When it comes to the neural networks that power today’s artificial intelligence, sometimes the bigger they are, the smarter they are too. Recent leaps in machine understanding of language, for example, have hinged on building some of the most enormous AI models ever and stuffing them with huge gobs of text. A new cluster of computer chips could now help these networks grow to almost unimaginable size—and show whether going ever larger may unlock further AI advances, not only in language understanding, but perhaps also in areas like robotics and computer vision.
Cerebras Systems, a startup that has already built the world’s largest computer chip, has now developed technology that lets a cluster of those chips run AI models that are more than a hundred times bigger than the most gargantuan ones around today.

•••

▸ Problems to work on:
A. Answer from the article on Cerebras chip clusters:
(i) What have recent leaps in machine understanding of language hinged on?
(ii) What has Cerebras Systems already built?
(iii) How much bigger than today's most gargantuan models are the models its chip cluster can run?
B. Continue the article on Cerebras chip clusters from its last sentence.
The records after this point are separate material, unrelated to the article on Cerebras chip clusters.

▸ Data for review:
•••

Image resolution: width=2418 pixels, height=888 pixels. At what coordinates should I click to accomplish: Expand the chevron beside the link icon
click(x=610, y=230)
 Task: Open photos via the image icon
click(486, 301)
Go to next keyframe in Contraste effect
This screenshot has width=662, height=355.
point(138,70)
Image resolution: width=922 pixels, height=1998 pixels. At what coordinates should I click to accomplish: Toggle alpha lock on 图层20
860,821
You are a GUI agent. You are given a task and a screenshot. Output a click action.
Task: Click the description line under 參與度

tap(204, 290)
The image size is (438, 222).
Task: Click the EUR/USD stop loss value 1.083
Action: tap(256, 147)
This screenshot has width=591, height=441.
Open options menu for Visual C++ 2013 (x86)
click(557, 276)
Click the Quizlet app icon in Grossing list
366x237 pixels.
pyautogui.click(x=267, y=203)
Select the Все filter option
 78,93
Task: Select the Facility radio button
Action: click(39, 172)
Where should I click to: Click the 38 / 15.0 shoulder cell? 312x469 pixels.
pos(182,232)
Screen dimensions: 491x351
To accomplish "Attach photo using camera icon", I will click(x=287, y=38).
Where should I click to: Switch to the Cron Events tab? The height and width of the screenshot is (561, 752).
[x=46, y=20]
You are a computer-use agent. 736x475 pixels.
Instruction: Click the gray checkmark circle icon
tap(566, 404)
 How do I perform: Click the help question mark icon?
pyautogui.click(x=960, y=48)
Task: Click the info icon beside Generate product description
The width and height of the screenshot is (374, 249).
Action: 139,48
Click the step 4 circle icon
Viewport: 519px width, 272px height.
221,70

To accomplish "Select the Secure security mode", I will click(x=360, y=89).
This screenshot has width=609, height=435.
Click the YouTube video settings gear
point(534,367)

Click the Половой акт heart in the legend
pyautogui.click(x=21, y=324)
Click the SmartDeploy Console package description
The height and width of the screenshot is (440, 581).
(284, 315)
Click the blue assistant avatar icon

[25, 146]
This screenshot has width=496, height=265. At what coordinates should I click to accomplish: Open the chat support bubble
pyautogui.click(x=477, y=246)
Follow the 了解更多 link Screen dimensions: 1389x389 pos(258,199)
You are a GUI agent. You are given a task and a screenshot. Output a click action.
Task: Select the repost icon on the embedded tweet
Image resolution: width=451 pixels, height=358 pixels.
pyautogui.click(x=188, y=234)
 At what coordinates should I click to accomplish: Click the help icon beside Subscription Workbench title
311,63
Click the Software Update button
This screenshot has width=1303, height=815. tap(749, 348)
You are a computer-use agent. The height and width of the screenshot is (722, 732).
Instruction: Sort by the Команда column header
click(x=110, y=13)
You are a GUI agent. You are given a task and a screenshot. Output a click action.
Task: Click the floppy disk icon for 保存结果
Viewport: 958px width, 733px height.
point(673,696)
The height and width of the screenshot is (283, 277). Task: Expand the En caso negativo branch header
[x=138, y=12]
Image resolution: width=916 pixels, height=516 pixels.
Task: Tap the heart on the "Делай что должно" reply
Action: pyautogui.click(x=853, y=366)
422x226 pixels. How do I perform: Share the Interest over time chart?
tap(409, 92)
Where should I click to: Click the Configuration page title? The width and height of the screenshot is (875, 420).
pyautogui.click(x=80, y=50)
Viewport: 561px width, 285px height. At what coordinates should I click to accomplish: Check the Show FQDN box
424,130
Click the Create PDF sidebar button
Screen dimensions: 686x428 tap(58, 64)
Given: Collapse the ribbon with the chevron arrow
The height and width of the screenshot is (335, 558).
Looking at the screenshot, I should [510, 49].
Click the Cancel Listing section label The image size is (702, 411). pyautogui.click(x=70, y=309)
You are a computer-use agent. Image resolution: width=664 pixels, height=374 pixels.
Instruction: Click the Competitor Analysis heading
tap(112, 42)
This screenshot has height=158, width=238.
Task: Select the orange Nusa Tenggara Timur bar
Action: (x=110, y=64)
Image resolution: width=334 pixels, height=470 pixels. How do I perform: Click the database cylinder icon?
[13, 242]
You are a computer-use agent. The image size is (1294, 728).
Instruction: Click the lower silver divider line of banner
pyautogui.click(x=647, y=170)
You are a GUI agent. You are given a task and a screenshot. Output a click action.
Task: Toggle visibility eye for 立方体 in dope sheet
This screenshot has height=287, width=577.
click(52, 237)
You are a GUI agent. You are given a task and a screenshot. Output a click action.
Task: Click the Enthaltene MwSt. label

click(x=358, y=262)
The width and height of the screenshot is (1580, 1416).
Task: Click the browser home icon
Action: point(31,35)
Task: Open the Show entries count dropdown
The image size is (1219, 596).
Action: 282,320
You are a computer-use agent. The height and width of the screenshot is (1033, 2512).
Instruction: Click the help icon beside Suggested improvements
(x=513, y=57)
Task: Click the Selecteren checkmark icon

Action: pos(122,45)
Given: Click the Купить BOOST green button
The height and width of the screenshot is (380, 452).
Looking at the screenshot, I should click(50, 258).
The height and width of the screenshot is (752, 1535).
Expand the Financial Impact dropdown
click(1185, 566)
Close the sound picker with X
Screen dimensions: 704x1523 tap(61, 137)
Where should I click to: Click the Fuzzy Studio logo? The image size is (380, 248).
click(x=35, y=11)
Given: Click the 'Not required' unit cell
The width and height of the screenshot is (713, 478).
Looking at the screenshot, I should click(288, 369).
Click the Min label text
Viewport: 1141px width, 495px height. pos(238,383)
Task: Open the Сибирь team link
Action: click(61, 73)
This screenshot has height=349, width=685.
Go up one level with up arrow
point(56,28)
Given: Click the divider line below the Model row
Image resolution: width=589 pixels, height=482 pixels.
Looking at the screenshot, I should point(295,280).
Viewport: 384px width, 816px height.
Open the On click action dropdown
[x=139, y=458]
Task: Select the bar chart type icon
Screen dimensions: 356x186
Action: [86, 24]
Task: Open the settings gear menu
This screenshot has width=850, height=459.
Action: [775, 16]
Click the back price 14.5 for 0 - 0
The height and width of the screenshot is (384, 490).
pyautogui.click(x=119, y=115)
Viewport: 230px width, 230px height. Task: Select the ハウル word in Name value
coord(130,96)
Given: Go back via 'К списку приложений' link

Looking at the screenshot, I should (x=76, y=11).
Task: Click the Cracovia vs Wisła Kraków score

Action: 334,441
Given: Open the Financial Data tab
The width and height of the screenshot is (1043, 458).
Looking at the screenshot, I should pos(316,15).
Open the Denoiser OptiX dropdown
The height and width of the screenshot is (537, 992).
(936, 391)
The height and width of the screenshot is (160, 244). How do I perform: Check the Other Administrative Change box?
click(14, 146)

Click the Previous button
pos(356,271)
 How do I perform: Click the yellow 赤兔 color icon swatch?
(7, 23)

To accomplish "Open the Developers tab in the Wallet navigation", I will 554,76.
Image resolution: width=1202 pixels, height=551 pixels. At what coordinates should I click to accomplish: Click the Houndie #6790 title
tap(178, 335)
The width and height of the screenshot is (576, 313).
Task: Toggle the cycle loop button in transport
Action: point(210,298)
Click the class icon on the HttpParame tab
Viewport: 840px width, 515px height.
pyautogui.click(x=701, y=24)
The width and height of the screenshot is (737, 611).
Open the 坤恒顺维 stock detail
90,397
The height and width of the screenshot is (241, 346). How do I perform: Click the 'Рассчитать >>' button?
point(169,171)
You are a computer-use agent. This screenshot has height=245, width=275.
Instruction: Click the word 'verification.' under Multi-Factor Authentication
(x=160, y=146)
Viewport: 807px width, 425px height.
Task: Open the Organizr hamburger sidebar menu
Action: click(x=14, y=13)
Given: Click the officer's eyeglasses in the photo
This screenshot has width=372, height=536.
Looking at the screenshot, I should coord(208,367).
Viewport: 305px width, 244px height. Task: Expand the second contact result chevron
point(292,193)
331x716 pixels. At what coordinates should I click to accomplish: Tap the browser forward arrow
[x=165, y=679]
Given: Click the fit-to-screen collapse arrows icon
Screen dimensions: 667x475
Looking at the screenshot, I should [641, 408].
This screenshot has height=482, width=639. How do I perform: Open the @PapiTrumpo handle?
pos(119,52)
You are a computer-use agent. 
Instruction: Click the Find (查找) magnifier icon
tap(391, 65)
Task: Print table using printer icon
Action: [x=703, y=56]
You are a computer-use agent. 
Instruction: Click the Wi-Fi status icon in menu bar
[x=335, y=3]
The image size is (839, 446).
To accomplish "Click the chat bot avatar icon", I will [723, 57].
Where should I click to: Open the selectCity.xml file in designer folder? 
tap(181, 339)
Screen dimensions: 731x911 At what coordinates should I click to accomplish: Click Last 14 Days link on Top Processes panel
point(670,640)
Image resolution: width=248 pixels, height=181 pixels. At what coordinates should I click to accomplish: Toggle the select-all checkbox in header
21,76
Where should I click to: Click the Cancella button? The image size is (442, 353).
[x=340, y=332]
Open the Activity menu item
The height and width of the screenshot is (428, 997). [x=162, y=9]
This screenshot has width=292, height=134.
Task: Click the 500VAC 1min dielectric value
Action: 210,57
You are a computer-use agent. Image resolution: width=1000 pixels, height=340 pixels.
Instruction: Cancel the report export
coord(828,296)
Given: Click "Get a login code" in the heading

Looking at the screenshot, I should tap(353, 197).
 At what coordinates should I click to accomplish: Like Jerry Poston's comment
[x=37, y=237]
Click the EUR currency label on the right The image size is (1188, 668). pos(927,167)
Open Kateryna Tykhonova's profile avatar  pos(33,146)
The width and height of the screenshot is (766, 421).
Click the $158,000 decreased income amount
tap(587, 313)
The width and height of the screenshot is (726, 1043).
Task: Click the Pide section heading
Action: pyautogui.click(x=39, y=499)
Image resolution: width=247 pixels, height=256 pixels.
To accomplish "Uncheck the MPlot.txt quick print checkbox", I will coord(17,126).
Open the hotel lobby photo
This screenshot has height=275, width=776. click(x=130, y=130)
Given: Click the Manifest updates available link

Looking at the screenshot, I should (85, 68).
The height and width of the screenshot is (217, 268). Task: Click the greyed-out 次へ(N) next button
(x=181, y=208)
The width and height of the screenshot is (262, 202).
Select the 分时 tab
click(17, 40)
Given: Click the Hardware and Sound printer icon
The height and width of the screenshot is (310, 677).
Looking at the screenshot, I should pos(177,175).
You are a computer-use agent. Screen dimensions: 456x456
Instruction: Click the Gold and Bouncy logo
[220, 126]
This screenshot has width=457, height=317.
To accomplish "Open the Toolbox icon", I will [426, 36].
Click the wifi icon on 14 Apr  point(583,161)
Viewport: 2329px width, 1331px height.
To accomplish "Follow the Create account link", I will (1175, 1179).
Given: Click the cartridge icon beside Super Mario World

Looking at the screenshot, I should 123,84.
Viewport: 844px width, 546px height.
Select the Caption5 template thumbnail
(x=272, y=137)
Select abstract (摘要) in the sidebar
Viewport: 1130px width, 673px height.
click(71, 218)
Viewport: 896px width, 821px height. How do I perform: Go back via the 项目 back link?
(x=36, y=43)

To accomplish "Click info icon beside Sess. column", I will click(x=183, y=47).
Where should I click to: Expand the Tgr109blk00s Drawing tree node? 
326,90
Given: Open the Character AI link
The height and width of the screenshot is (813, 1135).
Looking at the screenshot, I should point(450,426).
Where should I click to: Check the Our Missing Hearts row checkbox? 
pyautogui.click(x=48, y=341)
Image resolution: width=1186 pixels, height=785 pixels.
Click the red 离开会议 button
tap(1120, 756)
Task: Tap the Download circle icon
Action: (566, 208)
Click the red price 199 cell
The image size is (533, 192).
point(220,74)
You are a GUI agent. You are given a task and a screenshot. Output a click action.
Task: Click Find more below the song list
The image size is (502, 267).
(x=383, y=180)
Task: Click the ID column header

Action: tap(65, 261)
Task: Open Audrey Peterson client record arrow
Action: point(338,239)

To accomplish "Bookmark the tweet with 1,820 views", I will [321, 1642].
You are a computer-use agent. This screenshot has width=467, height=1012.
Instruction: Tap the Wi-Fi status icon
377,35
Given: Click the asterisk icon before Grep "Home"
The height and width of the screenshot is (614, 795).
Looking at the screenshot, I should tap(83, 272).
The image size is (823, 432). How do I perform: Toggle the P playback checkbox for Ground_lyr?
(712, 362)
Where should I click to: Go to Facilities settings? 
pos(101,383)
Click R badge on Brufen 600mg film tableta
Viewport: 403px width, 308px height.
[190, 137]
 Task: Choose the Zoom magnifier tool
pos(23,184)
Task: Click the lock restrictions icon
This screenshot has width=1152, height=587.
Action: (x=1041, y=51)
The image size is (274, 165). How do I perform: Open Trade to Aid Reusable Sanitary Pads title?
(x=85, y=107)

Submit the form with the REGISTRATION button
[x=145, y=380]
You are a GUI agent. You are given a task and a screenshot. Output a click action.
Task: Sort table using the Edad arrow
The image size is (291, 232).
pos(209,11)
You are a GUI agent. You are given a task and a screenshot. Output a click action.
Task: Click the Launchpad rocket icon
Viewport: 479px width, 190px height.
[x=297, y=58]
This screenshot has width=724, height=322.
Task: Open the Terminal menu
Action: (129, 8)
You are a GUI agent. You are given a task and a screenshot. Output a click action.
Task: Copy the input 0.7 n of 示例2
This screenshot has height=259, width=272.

•••

▸ Per-task outputs:
A.
(i) Building some of the most enormous AI models ever and stuffing them with huge gobs of text.
(ii) The world's largest computer chip.
(iii) More than a hundred times bigger.

B.
Cerebras says it can now run a neural network with 120 trillion connections, mathematical simulations of the interplay between biological neurons and synapses. The largest AI models in existence today have about a trillion connections, and they cost many millions of dollars to build and train. But Cerebras says its hardware will run calculations in about a 50th of the time of existing hardware. Its chip cluster, along with power and cooling requirements, presumably still won’t come cheap, but Cerberas at least claims its tech will be substantially more efficient.
“We built it with synthetic parameters,” says Andrew Feldman, founder and CEO of Cerebras, who will present details of the tech at a chip conference this week. “So we know we can, but we haven’t trained a model, because we’re infrastructure builders, and, well, there is no model yet” of that size, he adds.
Today, most AI programs are trained using GPUs, a type of chip originally designed for generating computer graphics but also well suited for the parallel processing that neural networks require. Large AI models are essentially divided up across dozens or hundreds of GPUs, connected using high-speed wiring.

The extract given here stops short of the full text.